AK Parti iktidarının ekonomik kaynakları yanlış yatırımlarla çarçur ettiğini vurgulayan Kutluca, Cumhurbaşkanı Erdoğan’ın emeklilere yönelik açıklamasına atıfta bulunarak, “İktidarın bu tavrı ciddiyetten, samimiyetten, insaftan oldukça uzak bir tavırdır. İktidar bu durumu düzeltene kadar, yüz binlerce insan ne acılar çekecek; ailesine, evladına, torununa küçük bir hediye bile alamamanın ne hazin duygularını yaşayacaktır. Temmuz ayında iktidarın, ekonomi yönetiminin aklı neredeydi, neden hâlâ beklenmektedir? En önemlisi hatayı, haksızlığı, zulmü en kısa zamanda düzeltmek varken, beklenen şey nedir? Tüm bu ısrarlara rağmen TBMM’nin devreye girmesi için neden 1 Ekim bekleniyor? 1 Ekim’de devlet bütçesine sürpriz yapacak bir para gelecek de o mu bekleniyor? Cumhuriyetimizin 100. yılında, iktidarın o çok sevdiği sloganla, Türkiye yüzyılında emeklilerini 7 bin 500 liraya yaşamaya mahkûm eden bu politika, bu sessizlik, duymazlıktan gelmek devletimize yakışıyor mu?” ifadelerini kullandı.

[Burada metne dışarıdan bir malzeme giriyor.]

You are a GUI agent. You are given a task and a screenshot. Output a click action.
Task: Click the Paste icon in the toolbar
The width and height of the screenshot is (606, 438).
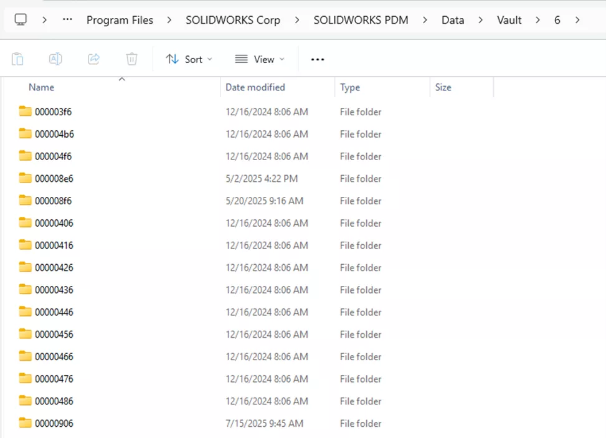tap(17, 59)
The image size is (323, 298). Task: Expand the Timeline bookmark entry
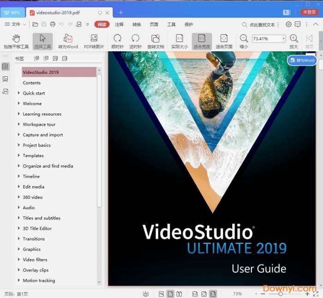[x=19, y=176]
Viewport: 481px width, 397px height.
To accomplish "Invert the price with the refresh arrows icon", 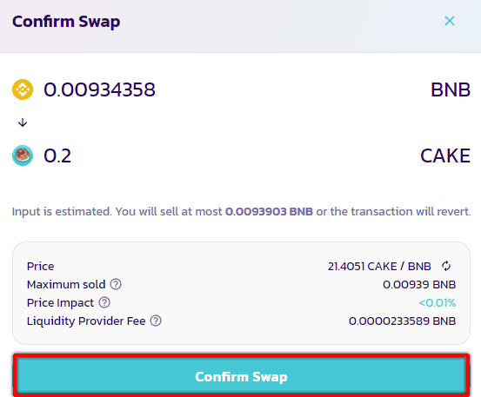I will [x=446, y=266].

“VATANDAŞ ZAMLARLA KEMER SIKARKEN İKTİDAR OBEZLEŞİYOR”
“Vatandaşlarımızın %90’ından fazlasını yoksulluk sınırının altında bir gelirle yaşamaya mahkûm etmek gerçekten yakışıyor mu? Gençlerini işsizliğe, emeklilerini ve çalışanlarını yoksulluğa, esnafını, çiftçisini borca mahkûm etmek doğru mu? Tarımda her geçen gün daha çok dışa bağımlı hale gelmek, eğitim ve sağlıkta günbegün kalite kaybı yaşamak, umutsuzluk içine sürüklenmek ‘Türkiye Yüzyılı’ söylemleriyle çelişmiyor mu?” diyerek iktidara sorular yönelten Kutluca, sözlerine şöyle devam etti: “Hayat pahalılığına, fahiş fiyat uygulayanların sebep olduğunu iddia eden bir iktidar yine kendisinin vergi ve harçlarda fahiş artışlara gitmesi hangi mantıkla açıklanabilir? İktidar, bir yandan millete kemer sıkıştırırken; diğer yandan kendisi kemer gevşetmeye devam ediyor. Çünkü obez hale gelmiş bir insan gibi, iktidar da obezleşince başka türlü olmayacağını herkes bilir” cümlelerini kullandı.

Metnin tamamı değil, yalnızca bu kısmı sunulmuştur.